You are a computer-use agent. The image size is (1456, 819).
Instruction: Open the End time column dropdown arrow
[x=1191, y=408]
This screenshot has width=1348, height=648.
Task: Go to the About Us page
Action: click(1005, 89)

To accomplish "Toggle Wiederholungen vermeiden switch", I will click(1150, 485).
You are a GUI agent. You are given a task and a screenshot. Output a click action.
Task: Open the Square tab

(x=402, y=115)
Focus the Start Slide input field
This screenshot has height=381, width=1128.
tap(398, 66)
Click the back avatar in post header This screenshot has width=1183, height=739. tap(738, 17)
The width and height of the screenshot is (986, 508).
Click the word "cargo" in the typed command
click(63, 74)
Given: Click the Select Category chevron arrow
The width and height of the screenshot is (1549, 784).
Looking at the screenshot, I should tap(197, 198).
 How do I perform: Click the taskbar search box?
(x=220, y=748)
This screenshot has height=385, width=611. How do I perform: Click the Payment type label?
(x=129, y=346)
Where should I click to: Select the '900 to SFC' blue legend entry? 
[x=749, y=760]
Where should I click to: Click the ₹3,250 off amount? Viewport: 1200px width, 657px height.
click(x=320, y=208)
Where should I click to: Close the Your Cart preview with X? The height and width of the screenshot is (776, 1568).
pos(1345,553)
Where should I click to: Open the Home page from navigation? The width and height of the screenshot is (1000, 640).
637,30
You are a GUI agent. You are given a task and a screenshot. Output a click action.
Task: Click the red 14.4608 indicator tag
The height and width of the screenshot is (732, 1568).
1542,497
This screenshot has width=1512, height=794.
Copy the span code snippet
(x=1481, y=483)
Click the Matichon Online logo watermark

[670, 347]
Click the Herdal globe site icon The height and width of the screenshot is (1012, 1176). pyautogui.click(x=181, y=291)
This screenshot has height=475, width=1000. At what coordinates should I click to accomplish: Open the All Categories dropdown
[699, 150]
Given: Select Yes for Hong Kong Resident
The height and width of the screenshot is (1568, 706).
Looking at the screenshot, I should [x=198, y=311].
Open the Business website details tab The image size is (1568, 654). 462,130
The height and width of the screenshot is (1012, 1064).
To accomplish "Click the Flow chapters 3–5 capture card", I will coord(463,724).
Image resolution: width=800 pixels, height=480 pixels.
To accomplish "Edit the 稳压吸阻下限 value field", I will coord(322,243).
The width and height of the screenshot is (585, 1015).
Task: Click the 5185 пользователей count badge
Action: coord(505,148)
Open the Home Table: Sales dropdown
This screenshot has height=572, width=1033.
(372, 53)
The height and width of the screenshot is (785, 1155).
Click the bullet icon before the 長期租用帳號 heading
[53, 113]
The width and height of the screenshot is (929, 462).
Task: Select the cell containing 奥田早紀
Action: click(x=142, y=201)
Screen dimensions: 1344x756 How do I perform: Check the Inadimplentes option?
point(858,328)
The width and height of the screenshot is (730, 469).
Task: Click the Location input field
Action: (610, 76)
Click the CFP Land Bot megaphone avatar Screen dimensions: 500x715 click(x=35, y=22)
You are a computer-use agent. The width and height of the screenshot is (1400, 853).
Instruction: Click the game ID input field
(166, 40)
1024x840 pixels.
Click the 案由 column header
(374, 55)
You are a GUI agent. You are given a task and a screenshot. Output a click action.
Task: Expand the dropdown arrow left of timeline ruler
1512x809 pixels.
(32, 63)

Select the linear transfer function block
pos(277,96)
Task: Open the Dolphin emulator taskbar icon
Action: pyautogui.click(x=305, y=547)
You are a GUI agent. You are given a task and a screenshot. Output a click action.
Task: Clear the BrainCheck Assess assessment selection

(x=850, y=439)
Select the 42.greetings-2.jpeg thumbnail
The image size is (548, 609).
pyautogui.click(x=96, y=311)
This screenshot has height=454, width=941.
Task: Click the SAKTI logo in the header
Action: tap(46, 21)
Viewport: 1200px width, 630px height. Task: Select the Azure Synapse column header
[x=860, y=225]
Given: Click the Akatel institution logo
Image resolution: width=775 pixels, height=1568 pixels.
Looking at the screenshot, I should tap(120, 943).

▸ Instructions to follow:
Output the lines above as a numbered list, leaving out the blank lines.

▸ Finished answer:
1. You are a computer-use agent. The image size is (1456, 819).
2. Instruction: Open the End time column dropdown arrow
3. [x=1191, y=408]
4. This screenshot has width=1348, height=648.
5. Task: Go to the About Us page
6. Action: click(1005, 89)
7. To accomplish "Toggle Wiederholungen vermeiden switch", I will click(1150, 485).
8. You are a GUI agent. You are given a task and a screenshot. Output a click action.
9. Task: Open the Square tab
10. (x=402, y=115)
11. Focus the Start Slide input field
12. This screenshot has height=381, width=1128.
13. tap(398, 66)
14. Click the back avatar in post header This screenshot has width=1183, height=739. tap(738, 17)
15. The width and height of the screenshot is (986, 508).
16. Click the word "cargo" in the typed command
17. click(63, 74)
18. Given: Click the Select Category chevron arrow
19. The width and height of the screenshot is (1549, 784).
20. Looking at the screenshot, I should tap(197, 198).
21.  How do I perform: Click the taskbar search box?
22. (x=220, y=748)
23. This screenshot has height=385, width=611. How do I perform: Click the Payment type label?
24. (x=129, y=346)
25. Where should I click to: Select the '900 to SFC' blue legend entry? 
26. [x=749, y=760]
27. Where should I click to: Click the ₹3,250 off amount? Viewport: 1200px width, 657px height.
28. click(x=320, y=208)
29. Where should I click to: Close the Your Cart preview with X? The height and width of the screenshot is (776, 1568).
30. pos(1345,553)
31. Where should I click to: Open the Home page from navigation? The width and height of the screenshot is (1000, 640).
32. 637,30
33. You are a GUI agent. You are given a task and a screenshot. Output a click action.
34. Task: Click the red 14.4608 indicator tag
35. The height and width of the screenshot is (732, 1568).
36. 1542,497
37. This screenshot has width=1512, height=794.
38. Copy the span code snippet
39. (x=1481, y=483)
40. Click the Matichon Online logo watermark
41. [670, 347]
42. Click the Herdal globe site icon The height and width of the screenshot is (1012, 1176). pyautogui.click(x=181, y=291)
43. This screenshot has height=475, width=1000. At what coordinates should I click to accomplish: Open the All Categories dropdown
44. [699, 150]
45. Given: Select Yes for Hong Kong Resident
46. The height and width of the screenshot is (1568, 706).
47. Looking at the screenshot, I should [x=198, y=311].
48. Open the Business website details tab The image size is (1568, 654). 462,130
49. The height and width of the screenshot is (1012, 1064).
50. To accomplish "Click the Flow chapters 3–5 capture card", I will coord(463,724).
51. Image resolution: width=800 pixels, height=480 pixels.
52. To accomplish "Edit the 稳压吸阻下限 value field", I will coord(322,243).
53. The width and height of the screenshot is (585, 1015).
54. Task: Click the 5185 пользователей count badge
55. Action: coord(505,148)
56. Open the Home Table: Sales dropdown
57. This screenshot has height=572, width=1033.
58. (372, 53)
59. The height and width of the screenshot is (785, 1155).
60. Click the bullet icon before the 長期租用帳號 heading
61. [53, 113]
62. The width and height of the screenshot is (929, 462).
63. Task: Select the cell containing 奥田早紀
64. Action: click(x=142, y=201)
65. Screen dimensions: 1344x756 How do I perform: Check the Inadimplentes option?
66. point(858,328)
67. The width and height of the screenshot is (730, 469).
68. Task: Click the Location input field
69. Action: (610, 76)
70. Click the CFP Land Bot megaphone avatar Screen dimensions: 500x715 click(x=35, y=22)
71. You are a computer-use agent. The width and height of the screenshot is (1400, 853).
72. Instruction: Click the game ID input field
73. (166, 40)
74. 1024x840 pixels.
75. Click the 案由 column header
76. (374, 55)
77. You are a GUI agent. You are given a task and a screenshot. Output a click action.
78. Task: Expand the dropdown arrow left of timeline ruler
79. 1512x809 pixels.
80. (32, 63)
81. Select the linear transfer function block
82. pos(277,96)
83. Task: Open the Dolphin emulator taskbar icon
84. Action: pyautogui.click(x=305, y=547)
85. You are a GUI agent. You are given a task and a screenshot. Output a click action.
86. Task: Clear the BrainCheck Assess assessment selection
87. (x=850, y=439)
88. Select the 42.greetings-2.jpeg thumbnail
89. The image size is (548, 609).
90. pyautogui.click(x=96, y=311)
91. This screenshot has height=454, width=941.
92. Task: Click the SAKTI logo in the header
93. Action: tap(46, 21)
94. Viewport: 1200px width, 630px height. Task: Select the Azure Synapse column header
95. [x=860, y=225]
96. Given: Click the Akatel institution logo
97. Image resolution: width=775 pixels, height=1568 pixels.
98. Looking at the screenshot, I should tap(120, 943).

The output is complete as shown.